* **Task requirements**: What you write must match, character for character, the lines from the one with "Name (33, 2249)" down to the one with "Bertioga-SP (70, 2273)" in the listing below, minus its pictures.

* **Exercise input**:
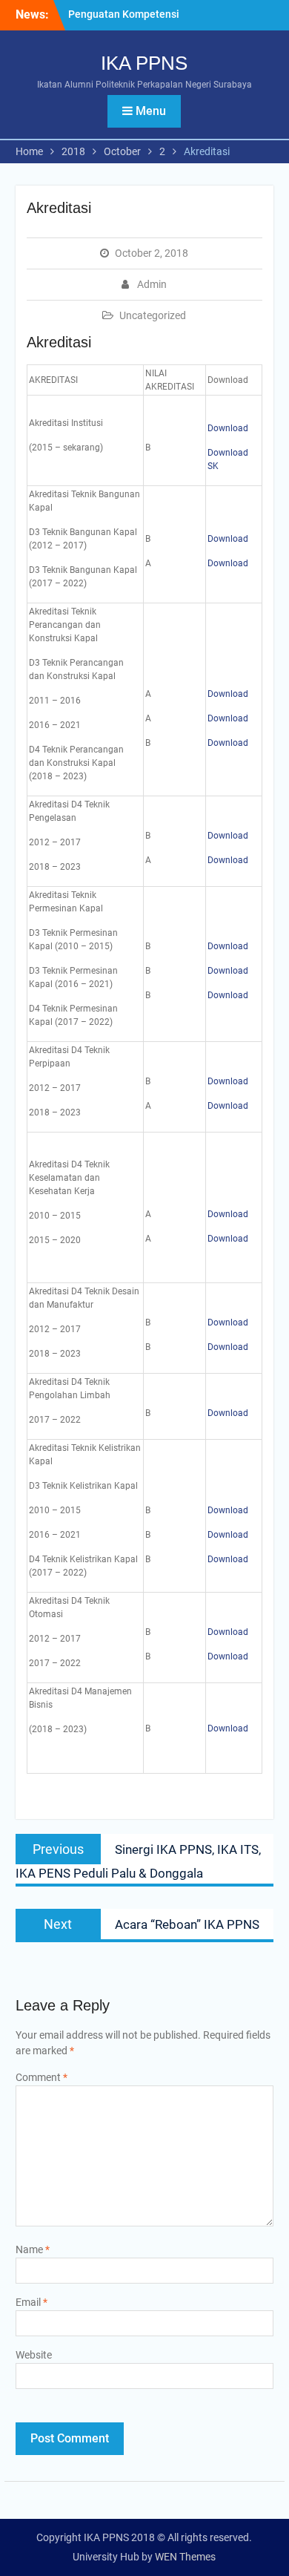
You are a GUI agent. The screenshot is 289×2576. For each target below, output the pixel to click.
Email (31, 2302)
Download (227, 428)
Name (33, 2249)
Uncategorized (152, 315)
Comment (41, 2077)
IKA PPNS (144, 63)
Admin (152, 284)
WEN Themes (185, 2557)
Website (34, 2355)
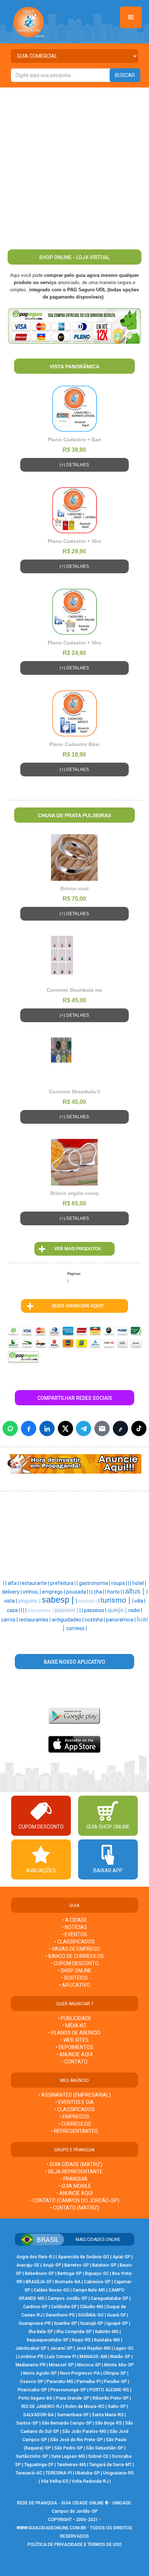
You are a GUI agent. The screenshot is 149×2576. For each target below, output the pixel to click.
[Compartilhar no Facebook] (28, 1428)
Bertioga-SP (70, 2273)
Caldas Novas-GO (51, 2290)
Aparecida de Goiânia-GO (83, 2256)
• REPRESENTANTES (74, 2131)
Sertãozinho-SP (32, 2456)
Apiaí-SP (121, 2256)
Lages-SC (124, 2348)
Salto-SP (117, 2406)
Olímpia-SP (114, 2373)
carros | (10, 1620)
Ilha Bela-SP (41, 2331)
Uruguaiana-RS (118, 2473)
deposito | (88, 1601)
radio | (135, 1610)
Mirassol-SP (61, 2364)
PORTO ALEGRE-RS (109, 2389)
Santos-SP (27, 2423)
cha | (99, 1592)
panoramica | (121, 1620)
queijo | (117, 1609)
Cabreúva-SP (97, 2281)
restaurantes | (35, 1620)
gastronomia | (95, 1583)
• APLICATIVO (74, 1985)
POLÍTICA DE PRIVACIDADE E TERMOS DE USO (74, 2544)
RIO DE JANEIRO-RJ (41, 2406)
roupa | (119, 1583)
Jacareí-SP (61, 2348)
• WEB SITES (74, 2040)
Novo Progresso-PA (80, 2373)
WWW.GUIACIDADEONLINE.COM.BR (51, 2527)
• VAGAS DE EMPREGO (74, 1949)
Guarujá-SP (91, 2323)
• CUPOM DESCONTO (75, 1963)
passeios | (95, 1610)
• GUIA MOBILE (74, 2186)
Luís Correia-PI (61, 2356)
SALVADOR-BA (38, 2414)
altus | (135, 1591)
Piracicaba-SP (32, 2389)
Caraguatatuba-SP (109, 2298)
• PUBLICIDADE (74, 2018)
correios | (76, 1628)
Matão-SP (120, 2356)
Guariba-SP (65, 2323)
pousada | (77, 1592)
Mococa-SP (89, 2364)
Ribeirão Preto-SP (111, 2398)
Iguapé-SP (117, 2323)
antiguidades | (68, 1620)
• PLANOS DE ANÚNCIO (74, 2033)
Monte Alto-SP (119, 2364)
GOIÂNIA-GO (91, 2315)
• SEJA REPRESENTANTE (74, 2171)
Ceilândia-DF (64, 2306)
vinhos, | (32, 1592)
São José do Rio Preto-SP (76, 2439)
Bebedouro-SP (39, 2273)
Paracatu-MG (60, 2381)
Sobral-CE (98, 2456)
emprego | (54, 1592)
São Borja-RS (108, 2423)
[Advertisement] (74, 165)
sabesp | (59, 1599)
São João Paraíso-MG (84, 2431)
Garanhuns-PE (60, 2315)
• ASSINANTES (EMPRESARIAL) (74, 2095)
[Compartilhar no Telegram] (83, 1428)
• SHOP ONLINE (74, 1970)
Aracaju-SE (27, 2265)
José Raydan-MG (93, 2348)
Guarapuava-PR (35, 2323)
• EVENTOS (74, 1934)
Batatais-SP (104, 2265)
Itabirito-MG (107, 2331)
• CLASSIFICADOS (74, 1942)
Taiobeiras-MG (71, 2464)
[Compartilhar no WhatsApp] (10, 1428)
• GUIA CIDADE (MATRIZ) (74, 2164)
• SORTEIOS (74, 1978)
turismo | (116, 1600)
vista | (11, 1601)
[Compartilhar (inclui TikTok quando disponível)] (138, 1428)
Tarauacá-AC (29, 2473)
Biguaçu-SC (97, 2273)
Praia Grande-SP (72, 2398)
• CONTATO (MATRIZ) (74, 2208)
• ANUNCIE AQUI (74, 2054)
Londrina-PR (30, 2356)
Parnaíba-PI (89, 2381)
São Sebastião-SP (104, 2448)
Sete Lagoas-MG (68, 2456)
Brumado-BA (68, 2281)
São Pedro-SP (68, 2448)
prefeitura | (63, 1583)
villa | (140, 1601)
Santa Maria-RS (108, 2414)
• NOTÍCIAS (74, 1927)
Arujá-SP (52, 2265)
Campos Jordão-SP (68, 2298)
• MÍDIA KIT (74, 2025)
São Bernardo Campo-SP (67, 2423)
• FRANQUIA (74, 2179)
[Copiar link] (120, 1428)
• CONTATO (74, 2062)
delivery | (12, 1592)
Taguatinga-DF (39, 2464)
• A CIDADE (74, 1920)
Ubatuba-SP (87, 2473)
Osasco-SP (31, 2381)
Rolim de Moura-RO (85, 2406)
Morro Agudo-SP (40, 2373)
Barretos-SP (76, 2265)
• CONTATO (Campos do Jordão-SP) (74, 2200)
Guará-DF (116, 2315)
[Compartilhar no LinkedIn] (47, 1428)
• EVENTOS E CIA (74, 2102)
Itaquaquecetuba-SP (48, 2340)
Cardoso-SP (35, 2306)
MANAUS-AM (93, 2356)
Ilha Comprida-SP (74, 2331)
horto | (115, 1592)
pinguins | (30, 1601)
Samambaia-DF (73, 2414)
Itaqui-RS (81, 2340)
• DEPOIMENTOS (74, 2047)
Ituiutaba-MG (107, 2340)
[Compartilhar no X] (65, 1428)
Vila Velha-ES (54, 2481)
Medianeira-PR (31, 2364)
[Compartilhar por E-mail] (102, 1428)
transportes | (41, 1610)
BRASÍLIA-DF (39, 2281)
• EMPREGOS (74, 2116)
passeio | (67, 1610)
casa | (14, 1610)
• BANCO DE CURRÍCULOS (75, 1956)
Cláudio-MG (91, 2306)
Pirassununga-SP (68, 2389)
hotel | (139, 1583)
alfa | (14, 1583)
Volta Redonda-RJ (90, 2481)
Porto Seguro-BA (35, 2398)
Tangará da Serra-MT (110, 2464)
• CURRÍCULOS (74, 2124)
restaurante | (35, 1583)
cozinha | (95, 1620)
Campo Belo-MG (89, 2290)
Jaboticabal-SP (31, 2348)
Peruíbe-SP (115, 2381)
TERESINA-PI (59, 2473)
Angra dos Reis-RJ (35, 2256)
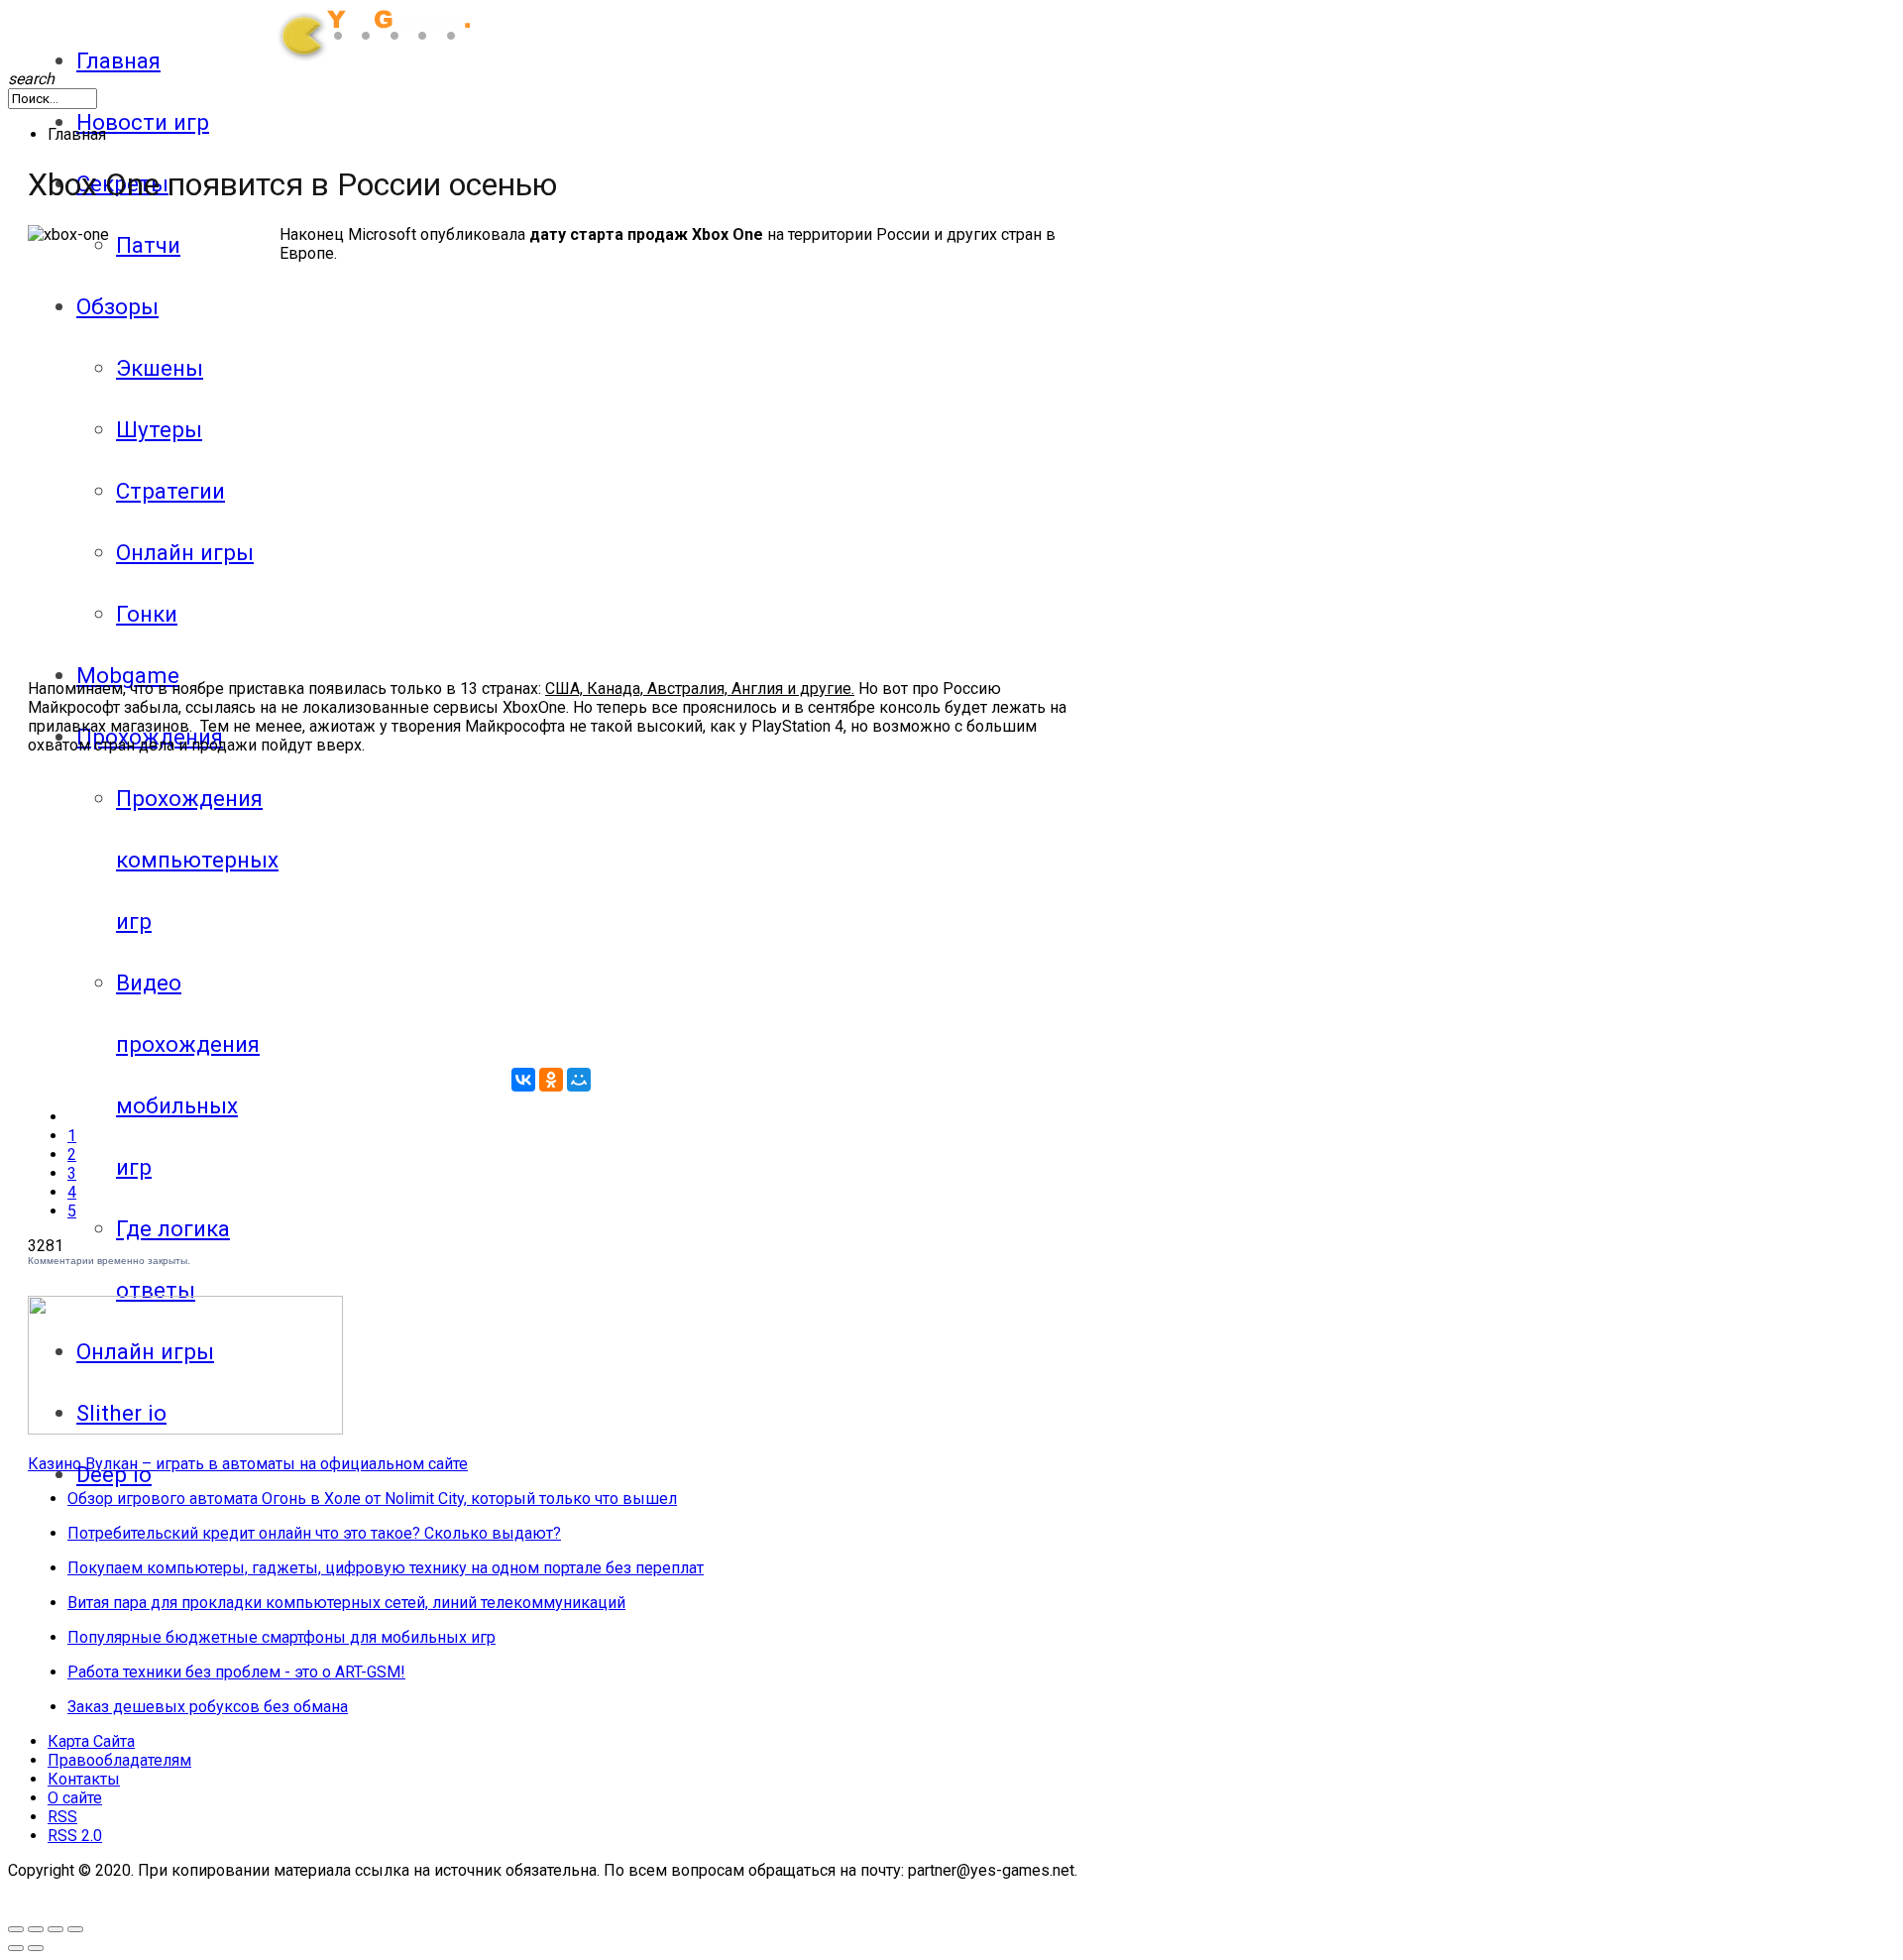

* **Your solution**:
Name (33, 2249)
Uncategorized (152, 315)
Comment (41, 2077)
IKA PPNS (144, 63)
Admin (152, 284)
WEN Themes (185, 2557)
Website (34, 2355)
You are a GUI agent. The screenshot is 149×2576. For each target below, output the pixel to click.
[Compartilhar no Facebook] (28, 1428)
Bertioga-SP (70, 2273)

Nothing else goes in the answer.